Kemudian, DSN MUI akan menunjuk tim asesor untuk memeriksa penerapan standar hotel secara langsung berdasarkan daftar dan dokumen yang sudah masuk sebelumnya. Laporan tim asesor akan dibawa ke rapat harian DSN MUI. Setelah semuanya lengkap, maka hotel tersebut bisa diberikan sertifkat syariah yang berlaku selama tiga tahun.
APA KENDALA DAN TANTANGAN YANG SELAMA INI DIHADAPI DALAM PENGEMBANGAN PENERAPAN STANDAR HOTEL SYARIAH?
Ada dua hal yang umumnya sulit dipenuhi hotel dalam penerapan standar syariah. Pertama, sebagian besar hotel di Indonesia memiliki kolam renang. Sulit sekali bagi pihak hotel untuk membagi waktu antara penggunaan laki-laki dan perempuan, karena tidak boleh bercampur.
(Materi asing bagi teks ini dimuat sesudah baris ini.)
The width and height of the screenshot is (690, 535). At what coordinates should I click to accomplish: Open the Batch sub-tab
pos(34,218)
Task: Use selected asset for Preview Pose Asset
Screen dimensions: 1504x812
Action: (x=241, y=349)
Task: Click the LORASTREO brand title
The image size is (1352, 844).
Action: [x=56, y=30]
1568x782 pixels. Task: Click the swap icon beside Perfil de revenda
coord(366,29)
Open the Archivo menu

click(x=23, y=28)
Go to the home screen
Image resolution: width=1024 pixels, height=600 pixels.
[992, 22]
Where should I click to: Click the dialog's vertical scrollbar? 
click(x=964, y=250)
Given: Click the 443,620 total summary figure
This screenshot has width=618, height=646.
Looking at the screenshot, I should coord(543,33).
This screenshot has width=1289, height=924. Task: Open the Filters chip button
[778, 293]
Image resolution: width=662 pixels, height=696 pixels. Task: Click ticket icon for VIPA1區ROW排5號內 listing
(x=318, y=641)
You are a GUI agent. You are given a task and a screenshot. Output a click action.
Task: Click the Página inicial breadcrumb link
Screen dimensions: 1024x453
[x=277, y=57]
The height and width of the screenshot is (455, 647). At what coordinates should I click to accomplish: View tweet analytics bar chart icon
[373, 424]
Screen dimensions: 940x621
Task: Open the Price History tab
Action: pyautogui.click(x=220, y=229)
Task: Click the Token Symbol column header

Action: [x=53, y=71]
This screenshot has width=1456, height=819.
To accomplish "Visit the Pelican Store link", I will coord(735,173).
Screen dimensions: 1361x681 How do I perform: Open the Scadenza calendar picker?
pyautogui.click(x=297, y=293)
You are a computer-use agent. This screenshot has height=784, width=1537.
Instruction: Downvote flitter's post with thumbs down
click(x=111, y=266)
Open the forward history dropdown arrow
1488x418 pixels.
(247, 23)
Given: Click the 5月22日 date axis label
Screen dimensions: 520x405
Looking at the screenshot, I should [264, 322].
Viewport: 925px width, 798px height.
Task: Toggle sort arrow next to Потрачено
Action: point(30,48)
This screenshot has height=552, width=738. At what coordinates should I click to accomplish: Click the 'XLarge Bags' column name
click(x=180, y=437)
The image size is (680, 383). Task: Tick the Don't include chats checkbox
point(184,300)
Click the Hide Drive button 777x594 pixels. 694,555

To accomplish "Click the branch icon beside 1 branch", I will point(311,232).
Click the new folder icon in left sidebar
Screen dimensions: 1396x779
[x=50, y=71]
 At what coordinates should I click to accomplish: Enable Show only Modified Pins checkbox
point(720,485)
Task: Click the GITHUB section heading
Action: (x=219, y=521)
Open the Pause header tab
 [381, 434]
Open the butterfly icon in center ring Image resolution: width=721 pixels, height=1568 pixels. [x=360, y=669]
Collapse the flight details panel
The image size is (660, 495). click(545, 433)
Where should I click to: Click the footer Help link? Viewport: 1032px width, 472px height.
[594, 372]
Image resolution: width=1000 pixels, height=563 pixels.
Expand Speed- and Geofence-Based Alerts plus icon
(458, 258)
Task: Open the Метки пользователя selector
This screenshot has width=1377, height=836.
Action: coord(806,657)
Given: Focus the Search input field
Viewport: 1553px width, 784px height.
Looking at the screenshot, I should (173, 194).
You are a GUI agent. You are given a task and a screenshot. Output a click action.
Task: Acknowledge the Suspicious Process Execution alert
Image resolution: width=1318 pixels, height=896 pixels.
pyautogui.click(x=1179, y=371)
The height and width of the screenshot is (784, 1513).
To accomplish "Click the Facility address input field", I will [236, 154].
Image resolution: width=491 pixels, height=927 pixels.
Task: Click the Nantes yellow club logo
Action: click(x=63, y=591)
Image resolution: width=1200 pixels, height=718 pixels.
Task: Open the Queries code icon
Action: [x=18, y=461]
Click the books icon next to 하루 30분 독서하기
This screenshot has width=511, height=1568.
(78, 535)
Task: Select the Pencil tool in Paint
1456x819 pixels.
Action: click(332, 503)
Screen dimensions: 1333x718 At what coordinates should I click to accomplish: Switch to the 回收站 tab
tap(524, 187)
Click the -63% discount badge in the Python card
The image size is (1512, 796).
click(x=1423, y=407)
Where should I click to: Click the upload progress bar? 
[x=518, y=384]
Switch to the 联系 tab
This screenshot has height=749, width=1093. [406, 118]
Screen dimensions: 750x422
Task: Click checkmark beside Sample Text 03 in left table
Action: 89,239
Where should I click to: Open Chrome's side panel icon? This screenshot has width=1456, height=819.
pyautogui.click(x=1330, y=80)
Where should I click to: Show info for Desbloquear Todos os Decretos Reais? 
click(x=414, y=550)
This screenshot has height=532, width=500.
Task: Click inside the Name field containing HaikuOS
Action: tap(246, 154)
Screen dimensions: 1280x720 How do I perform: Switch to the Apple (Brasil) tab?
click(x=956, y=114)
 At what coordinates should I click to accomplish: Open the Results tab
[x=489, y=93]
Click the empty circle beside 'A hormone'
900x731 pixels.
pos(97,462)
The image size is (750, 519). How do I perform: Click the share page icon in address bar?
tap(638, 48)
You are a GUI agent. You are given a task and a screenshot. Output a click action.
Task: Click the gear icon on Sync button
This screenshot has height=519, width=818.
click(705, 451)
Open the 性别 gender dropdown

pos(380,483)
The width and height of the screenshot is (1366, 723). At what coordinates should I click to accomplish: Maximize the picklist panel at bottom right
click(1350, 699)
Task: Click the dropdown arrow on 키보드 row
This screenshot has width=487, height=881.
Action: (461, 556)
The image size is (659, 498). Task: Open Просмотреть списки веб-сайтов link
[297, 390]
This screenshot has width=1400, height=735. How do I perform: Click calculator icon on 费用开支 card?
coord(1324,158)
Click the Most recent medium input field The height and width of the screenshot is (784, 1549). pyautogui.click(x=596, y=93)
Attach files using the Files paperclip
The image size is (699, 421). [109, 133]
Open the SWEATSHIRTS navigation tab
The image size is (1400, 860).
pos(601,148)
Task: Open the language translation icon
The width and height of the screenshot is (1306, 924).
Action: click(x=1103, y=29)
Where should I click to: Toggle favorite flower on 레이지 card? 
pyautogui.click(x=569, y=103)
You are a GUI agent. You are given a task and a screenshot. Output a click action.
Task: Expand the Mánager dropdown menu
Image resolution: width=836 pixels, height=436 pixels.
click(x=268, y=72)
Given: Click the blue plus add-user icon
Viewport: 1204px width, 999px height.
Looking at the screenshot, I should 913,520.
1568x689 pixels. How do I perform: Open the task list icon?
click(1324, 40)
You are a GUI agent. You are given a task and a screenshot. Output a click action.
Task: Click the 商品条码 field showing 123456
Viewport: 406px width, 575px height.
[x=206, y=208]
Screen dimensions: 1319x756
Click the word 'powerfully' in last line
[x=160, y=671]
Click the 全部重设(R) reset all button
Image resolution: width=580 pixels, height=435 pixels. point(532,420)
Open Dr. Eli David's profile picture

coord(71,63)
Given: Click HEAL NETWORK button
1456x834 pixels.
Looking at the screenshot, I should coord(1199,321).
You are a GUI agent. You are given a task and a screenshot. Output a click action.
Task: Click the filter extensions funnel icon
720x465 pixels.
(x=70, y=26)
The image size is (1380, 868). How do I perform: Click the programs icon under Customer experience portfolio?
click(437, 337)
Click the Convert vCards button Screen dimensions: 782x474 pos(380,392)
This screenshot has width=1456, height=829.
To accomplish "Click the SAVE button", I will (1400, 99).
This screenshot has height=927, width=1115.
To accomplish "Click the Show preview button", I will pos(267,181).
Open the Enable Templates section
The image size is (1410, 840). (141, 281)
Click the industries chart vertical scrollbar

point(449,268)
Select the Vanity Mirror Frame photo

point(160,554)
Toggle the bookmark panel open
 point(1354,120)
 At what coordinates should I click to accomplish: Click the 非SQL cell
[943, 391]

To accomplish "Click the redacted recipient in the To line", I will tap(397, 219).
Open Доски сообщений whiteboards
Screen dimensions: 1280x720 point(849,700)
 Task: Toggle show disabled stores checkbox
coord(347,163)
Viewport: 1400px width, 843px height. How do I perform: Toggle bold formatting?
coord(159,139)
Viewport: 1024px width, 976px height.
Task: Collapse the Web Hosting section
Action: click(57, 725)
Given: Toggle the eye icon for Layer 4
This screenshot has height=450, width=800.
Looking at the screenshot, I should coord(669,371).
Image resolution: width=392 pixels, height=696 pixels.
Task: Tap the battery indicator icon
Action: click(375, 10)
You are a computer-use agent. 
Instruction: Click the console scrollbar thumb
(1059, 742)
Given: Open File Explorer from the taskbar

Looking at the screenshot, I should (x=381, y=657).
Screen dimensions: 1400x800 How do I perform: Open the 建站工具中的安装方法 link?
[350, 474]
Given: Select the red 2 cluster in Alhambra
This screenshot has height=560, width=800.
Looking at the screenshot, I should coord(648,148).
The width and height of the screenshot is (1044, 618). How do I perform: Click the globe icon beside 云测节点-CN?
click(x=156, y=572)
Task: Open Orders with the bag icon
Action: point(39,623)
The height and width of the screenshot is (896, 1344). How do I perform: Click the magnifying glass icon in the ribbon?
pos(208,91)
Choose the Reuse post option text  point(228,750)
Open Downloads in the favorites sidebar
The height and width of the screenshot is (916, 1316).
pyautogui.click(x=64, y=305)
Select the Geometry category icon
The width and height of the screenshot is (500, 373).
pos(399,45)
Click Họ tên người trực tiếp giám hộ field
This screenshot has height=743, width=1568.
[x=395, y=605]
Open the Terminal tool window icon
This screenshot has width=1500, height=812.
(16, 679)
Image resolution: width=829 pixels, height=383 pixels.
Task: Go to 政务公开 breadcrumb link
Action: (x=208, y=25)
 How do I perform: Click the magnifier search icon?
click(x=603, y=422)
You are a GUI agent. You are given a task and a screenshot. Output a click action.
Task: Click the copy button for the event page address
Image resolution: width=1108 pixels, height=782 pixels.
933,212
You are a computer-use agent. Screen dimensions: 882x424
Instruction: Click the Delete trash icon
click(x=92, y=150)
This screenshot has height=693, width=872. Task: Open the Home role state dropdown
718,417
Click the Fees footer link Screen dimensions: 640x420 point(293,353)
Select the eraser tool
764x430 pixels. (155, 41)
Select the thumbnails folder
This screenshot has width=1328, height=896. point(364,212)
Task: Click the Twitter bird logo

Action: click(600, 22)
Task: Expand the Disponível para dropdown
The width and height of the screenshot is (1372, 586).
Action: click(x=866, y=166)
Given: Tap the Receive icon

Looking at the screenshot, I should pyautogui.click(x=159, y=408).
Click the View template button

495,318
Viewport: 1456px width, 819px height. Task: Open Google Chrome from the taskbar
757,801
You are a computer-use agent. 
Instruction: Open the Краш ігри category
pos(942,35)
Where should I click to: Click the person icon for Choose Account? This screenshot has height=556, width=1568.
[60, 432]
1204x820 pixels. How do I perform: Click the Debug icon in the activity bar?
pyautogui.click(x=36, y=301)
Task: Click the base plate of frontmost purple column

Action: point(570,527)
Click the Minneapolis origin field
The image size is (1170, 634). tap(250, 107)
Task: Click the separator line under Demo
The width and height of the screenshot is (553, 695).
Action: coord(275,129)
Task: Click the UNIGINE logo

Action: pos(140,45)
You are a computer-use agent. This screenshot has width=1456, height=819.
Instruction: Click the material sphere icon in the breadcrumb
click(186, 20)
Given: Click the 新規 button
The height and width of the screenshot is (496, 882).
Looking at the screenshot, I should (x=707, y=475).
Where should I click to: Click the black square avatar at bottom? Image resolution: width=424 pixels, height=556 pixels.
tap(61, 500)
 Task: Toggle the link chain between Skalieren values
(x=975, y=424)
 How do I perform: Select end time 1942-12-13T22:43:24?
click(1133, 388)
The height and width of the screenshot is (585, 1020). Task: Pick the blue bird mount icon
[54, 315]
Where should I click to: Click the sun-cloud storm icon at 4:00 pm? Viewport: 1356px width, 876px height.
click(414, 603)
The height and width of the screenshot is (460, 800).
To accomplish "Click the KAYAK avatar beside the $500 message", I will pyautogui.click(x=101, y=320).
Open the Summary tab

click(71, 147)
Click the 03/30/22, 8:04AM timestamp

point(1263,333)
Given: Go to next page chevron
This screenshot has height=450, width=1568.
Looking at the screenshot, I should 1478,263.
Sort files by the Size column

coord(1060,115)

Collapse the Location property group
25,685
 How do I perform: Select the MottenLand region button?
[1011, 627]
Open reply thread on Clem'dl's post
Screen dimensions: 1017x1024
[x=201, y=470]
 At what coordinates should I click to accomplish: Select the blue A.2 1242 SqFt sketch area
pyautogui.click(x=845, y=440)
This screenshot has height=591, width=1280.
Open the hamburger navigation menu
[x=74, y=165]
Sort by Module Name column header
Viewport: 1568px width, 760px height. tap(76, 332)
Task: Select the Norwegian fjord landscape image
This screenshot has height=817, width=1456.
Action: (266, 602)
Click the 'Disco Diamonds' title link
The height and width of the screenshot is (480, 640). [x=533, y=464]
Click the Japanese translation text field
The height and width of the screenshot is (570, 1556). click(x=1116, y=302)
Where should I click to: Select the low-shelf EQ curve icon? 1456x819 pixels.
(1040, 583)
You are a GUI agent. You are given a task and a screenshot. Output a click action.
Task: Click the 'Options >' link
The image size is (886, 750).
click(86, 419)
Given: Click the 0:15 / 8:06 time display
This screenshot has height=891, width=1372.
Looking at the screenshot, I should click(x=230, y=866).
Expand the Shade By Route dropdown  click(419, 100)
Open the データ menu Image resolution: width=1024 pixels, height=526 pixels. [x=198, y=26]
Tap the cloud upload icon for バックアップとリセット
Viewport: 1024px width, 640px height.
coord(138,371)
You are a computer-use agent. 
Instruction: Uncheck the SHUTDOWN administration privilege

Kedua, umumnya hotel masih menyediakan alkohol, khususnya hotel bintang 4 dan 5. Ini harus benar-benar clear. Jika bicara resto, maka bisa dipisahkan antara resto yang khusus produk halal dengan yang masih ingin menjual produk haram seperti alkohol. Namun, jika bicara hotel syariah, maka seluruh bagian harus dijalankan sesuai prinsip syariah, termasuk produk yang dijual.
Tidak mungkin DSN MUI menyatakan hotel syariah selama ada penjualan khamr. Tidak hanya soal kehalalan produk, ini juga berkaitan dengan pendapatan hotel. Sumber pendapatan harus halal, kalau menjual bir, maka tidak mungkin dibilang halal.
BAGAIMANA DUKUNGAN DAN KOORDINASI PEMERINTAH DALAM PENGEMBANGAN HOTEL SYARIAH?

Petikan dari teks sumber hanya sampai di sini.